[infinispan-dev] again: "no physical address"
Sanne Grinovero
sanne at infinispan.org
Wed Feb 1 10:52:32 EST 2012
On 1 February 2012 15:18, Bela Ban <bban at redhat.com> wrote:
>
>
> On 2/1/12 10:25 AM, Dan Berindei wrote:
>
>>> That's not the way it works; at startup of F, it sends its IP address
>>> with the discovery request. Everybody returns its IP address with the
>>> discovery response, so even though we have F only talking to A (the
>>> coordinator) initially, F will also know the IP addresses of A,B,C,D and E.
>>>
>>
>> Ok, I stand corrected... since we start all the nodes on the same
>> thread, each of them should reply to the discovery request of the next nodes.
>
>
> Hmm, can you reproduce this every time ? If so, can you send me the
> program so I can run it here ?
>
>
>> However, num_initial_members was set to 3 (the Infinispan default).

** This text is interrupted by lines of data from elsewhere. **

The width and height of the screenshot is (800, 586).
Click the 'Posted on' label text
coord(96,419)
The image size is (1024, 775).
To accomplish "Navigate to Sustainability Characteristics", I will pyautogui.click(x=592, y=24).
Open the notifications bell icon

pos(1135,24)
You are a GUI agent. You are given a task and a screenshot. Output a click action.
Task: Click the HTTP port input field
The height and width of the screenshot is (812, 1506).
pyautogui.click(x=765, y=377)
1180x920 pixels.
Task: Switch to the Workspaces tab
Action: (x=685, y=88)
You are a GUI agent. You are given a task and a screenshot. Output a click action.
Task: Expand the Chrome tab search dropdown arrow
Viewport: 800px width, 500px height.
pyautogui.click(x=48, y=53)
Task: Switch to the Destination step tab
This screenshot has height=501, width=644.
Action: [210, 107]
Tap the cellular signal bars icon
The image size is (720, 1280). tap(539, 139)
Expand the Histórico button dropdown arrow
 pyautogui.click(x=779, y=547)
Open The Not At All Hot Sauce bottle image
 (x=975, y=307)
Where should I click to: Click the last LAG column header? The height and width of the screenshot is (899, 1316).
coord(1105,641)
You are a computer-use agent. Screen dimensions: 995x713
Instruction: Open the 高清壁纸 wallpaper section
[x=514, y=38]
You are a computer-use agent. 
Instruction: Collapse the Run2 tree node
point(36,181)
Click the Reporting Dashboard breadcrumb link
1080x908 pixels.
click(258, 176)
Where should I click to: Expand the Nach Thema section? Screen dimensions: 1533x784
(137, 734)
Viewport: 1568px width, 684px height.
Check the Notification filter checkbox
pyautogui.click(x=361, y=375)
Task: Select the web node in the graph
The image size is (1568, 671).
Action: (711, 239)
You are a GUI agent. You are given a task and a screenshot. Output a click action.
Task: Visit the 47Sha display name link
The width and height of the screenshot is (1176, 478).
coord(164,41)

>> Could that make PING not wait for all the responses? If it's like
>> that, then I suggest we set a (much) higher num_initial_members and a
>> lower timeout in the default configuration.
>
>
> Yes, the discovery could return quickly, but the responses would even be
> processed if they were received later, so I don't think that's the issue.
>
> The initial discovery should discover *all* IP addresses, later
> triggering a discovery because an IP address wasn't found should always
> be the exceptional case !
>
> If you start members in turn, then they should easily form a cluster and
> not even merge. Here's what can happen on a merge:
> - The view is A|1={A,B}, both A and B have IP addresses for A and B
> - The view splits into A|2={A} and B|2={B}
> - A now marks B's IP address as removable and B marks A's IP address as
> removable
> - If the cache grows to over 500 entries
> (TP.logical_addr_cache_max_size) or TP.logical_addr_cache_expiration
> milliseconds elapse (whichever comes first), the entries marked as
> removable are removed
> - If, *before that* the merge view A|3={A,B} is installed, A unmarks B
> and B unmarks A, so the entries won't get removed
>
> So a hypothesis of how those IP addresses get removed could be that the
> cluster had a couple of merges, that didn't heal for 2 minutes (?) hard
> to believe though...
>
> We have to get to the bottom of this, so it would be great if you had a
> program that reproduced this, that I could send myself. The main
> question is why the IP address for the target is gone and/or why the IP
> address wasn't received in the first place.
>
> In any case, replacing MERGE2 with MERGE3 might help a bit, as MERGE3
> [1] periodically broadcasts IP address/logical name and logical address:
> "An INFO message carries the logical name and physical address of a
> member. Compared to MERGE2, this allows us to immediately send messages
> to newly merged members, and not have to solicit this information first.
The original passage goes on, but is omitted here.